▶ Records for this task
*** Begin section ***
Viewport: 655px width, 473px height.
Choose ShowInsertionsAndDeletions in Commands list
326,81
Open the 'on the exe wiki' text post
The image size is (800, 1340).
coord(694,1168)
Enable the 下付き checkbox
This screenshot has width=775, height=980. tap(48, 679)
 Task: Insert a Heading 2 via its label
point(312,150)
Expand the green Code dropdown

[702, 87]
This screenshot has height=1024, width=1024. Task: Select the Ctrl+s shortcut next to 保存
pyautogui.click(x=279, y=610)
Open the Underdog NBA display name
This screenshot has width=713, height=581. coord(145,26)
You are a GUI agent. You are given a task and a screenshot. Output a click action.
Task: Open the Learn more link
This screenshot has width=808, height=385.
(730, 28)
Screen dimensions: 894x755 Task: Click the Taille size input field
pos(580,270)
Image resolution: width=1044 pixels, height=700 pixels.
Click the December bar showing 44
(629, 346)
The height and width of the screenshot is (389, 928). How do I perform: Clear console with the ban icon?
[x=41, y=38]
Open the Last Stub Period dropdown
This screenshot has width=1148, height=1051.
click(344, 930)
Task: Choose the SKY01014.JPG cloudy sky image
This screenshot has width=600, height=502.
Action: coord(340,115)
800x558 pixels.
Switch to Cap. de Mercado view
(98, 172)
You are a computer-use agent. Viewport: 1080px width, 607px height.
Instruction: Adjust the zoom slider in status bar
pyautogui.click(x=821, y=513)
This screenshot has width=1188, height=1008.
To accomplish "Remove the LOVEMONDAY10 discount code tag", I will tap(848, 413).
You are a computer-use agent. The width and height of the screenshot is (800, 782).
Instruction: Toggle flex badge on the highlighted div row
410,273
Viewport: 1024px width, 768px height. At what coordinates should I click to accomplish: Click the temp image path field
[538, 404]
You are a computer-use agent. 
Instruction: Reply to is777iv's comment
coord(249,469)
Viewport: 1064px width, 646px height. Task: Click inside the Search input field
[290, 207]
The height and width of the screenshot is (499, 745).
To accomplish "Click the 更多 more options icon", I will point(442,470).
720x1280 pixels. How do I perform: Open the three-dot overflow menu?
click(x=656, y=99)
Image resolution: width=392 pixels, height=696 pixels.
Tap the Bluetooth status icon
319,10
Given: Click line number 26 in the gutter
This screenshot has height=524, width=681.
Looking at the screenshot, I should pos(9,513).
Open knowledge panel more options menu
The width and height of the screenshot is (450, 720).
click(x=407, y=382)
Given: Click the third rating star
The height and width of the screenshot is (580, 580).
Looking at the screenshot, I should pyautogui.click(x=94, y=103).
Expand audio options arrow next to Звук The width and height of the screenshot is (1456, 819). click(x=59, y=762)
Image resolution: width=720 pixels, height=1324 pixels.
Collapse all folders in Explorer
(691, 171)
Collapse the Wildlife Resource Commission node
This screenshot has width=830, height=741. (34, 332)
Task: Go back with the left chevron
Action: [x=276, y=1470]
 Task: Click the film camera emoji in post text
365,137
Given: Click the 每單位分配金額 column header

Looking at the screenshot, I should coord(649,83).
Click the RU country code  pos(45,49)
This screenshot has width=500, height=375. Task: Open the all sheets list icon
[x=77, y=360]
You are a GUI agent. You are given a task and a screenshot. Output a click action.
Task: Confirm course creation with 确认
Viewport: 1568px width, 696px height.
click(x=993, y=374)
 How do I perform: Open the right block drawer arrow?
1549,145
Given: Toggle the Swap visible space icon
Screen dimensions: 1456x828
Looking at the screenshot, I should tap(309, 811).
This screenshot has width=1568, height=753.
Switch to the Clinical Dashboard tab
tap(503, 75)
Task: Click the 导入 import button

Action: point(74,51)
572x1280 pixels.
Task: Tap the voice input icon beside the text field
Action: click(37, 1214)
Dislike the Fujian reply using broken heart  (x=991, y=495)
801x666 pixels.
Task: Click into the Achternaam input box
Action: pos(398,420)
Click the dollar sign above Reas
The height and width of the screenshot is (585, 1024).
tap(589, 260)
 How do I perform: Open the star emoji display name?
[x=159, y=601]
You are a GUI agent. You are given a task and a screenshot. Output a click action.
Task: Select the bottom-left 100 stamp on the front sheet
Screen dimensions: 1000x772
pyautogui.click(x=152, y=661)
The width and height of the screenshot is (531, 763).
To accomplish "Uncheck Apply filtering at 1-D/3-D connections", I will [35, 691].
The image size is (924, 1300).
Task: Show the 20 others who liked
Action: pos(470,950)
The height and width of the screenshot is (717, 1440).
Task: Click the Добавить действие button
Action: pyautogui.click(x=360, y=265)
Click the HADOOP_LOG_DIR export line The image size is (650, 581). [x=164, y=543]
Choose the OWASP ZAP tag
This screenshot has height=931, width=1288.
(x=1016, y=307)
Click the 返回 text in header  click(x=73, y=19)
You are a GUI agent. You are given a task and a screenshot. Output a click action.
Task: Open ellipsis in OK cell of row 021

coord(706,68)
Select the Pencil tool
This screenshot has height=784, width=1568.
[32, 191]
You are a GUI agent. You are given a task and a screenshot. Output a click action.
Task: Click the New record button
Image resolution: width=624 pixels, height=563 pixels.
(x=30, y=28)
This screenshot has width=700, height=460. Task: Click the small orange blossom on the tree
*** End section ***
Write the records out precisely, omitting nothing.

Viewport: 655px width, 473px height.
Choose ShowInsertionsAndDeletions in Commands list
326,81
Open the 'on the exe wiki' text post
The image size is (800, 1340).
coord(694,1168)
Enable the 下付き checkbox
This screenshot has width=775, height=980. tap(48, 679)
 Task: Insert a Heading 2 via its label
point(312,150)
Expand the green Code dropdown

[702, 87]
This screenshot has height=1024, width=1024. Task: Select the Ctrl+s shortcut next to 保存
pyautogui.click(x=279, y=610)
Open the Underdog NBA display name
This screenshot has width=713, height=581. coord(145,26)
You are a GUI agent. You are given a task and a screenshot. Output a click action.
Task: Open the Learn more link
This screenshot has width=808, height=385.
(730, 28)
Screen dimensions: 894x755 Task: Click the Taille size input field
pos(580,270)
Image resolution: width=1044 pixels, height=700 pixels.
Click the December bar showing 44
(629, 346)
The height and width of the screenshot is (389, 928). How do I perform: Clear console with the ban icon?
[x=41, y=38]
Open the Last Stub Period dropdown
This screenshot has width=1148, height=1051.
click(344, 930)
Task: Choose the SKY01014.JPG cloudy sky image
This screenshot has width=600, height=502.
Action: coord(340,115)
800x558 pixels.
Switch to Cap. de Mercado view
(98, 172)
You are a computer-use agent. Viewport: 1080px width, 607px height.
Instruction: Adjust the zoom slider in status bar
pyautogui.click(x=821, y=513)
This screenshot has width=1188, height=1008.
To accomplish "Remove the LOVEMONDAY10 discount code tag", I will tap(848, 413).
You are a computer-use agent. The width and height of the screenshot is (800, 782).
Instruction: Toggle flex badge on the highlighted div row
410,273
Viewport: 1024px width, 768px height. At what coordinates should I click to accomplish: Click the temp image path field
[538, 404]
You are a computer-use agent. 
Instruction: Reply to is777iv's comment
coord(249,469)
Viewport: 1064px width, 646px height. Task: Click inside the Search input field
[290, 207]
The height and width of the screenshot is (499, 745).
To accomplish "Click the 更多 more options icon", I will point(442,470).
720x1280 pixels. How do I perform: Open the three-dot overflow menu?
click(x=656, y=99)
Image resolution: width=392 pixels, height=696 pixels.
Tap the Bluetooth status icon
319,10
Given: Click line number 26 in the gutter
This screenshot has height=524, width=681.
Looking at the screenshot, I should pos(9,513).
Open knowledge panel more options menu
The width and height of the screenshot is (450, 720).
click(x=407, y=382)
Given: Click the third rating star
The height and width of the screenshot is (580, 580).
Looking at the screenshot, I should pyautogui.click(x=94, y=103).
Expand audio options arrow next to Звук The width and height of the screenshot is (1456, 819). click(x=59, y=762)
Image resolution: width=720 pixels, height=1324 pixels.
Collapse all folders in Explorer
(691, 171)
Collapse the Wildlife Resource Commission node
This screenshot has width=830, height=741. (34, 332)
Task: Go back with the left chevron
Action: [x=276, y=1470]
 Task: Click the film camera emoji in post text
365,137
Given: Click the 每單位分配金額 column header

Looking at the screenshot, I should coord(649,83).
Click the RU country code  pos(45,49)
This screenshot has width=500, height=375. Task: Open the all sheets list icon
[x=77, y=360]
You are a GUI agent. You are given a task and a screenshot. Output a click action.
Task: Confirm course creation with 确认
Viewport: 1568px width, 696px height.
click(x=993, y=374)
 How do I perform: Open the right block drawer arrow?
1549,145
Given: Toggle the Swap visible space icon
Screen dimensions: 1456x828
Looking at the screenshot, I should tap(309, 811).
This screenshot has width=1568, height=753.
Switch to the Clinical Dashboard tab
tap(503, 75)
Task: Click the 导入 import button

Action: point(74,51)
572x1280 pixels.
Task: Tap the voice input icon beside the text field
Action: click(37, 1214)
Dislike the Fujian reply using broken heart  (x=991, y=495)
801x666 pixels.
Task: Click into the Achternaam input box
Action: pos(398,420)
Click the dollar sign above Reas
The height and width of the screenshot is (585, 1024).
tap(589, 260)
 How do I perform: Open the star emoji display name?
[x=159, y=601]
You are a GUI agent. You are given a task and a screenshot. Output a click action.
Task: Select the bottom-left 100 stamp on the front sheet
Screen dimensions: 1000x772
pyautogui.click(x=152, y=661)
The width and height of the screenshot is (531, 763).
To accomplish "Uncheck Apply filtering at 1-D/3-D connections", I will [35, 691].
The image size is (924, 1300).
Task: Show the 20 others who liked
Action: pos(470,950)
The height and width of the screenshot is (717, 1440).
Task: Click the Добавить действие button
Action: pyautogui.click(x=360, y=265)
Click the HADOOP_LOG_DIR export line The image size is (650, 581). [x=164, y=543]
Choose the OWASP ZAP tag
This screenshot has height=931, width=1288.
(x=1016, y=307)
Click the 返回 text in header  click(x=73, y=19)
You are a GUI agent. You are given a task and a screenshot. Output a click action.
Task: Open ellipsis in OK cell of row 021

coord(706,68)
Select the Pencil tool
This screenshot has height=784, width=1568.
[32, 191]
You are a GUI agent. You are given a task and a screenshot. Output a click action.
Task: Click the New record button
Image resolution: width=624 pixels, height=563 pixels.
(x=30, y=28)
This screenshot has width=700, height=460. Task: Click the small orange blossom on the tree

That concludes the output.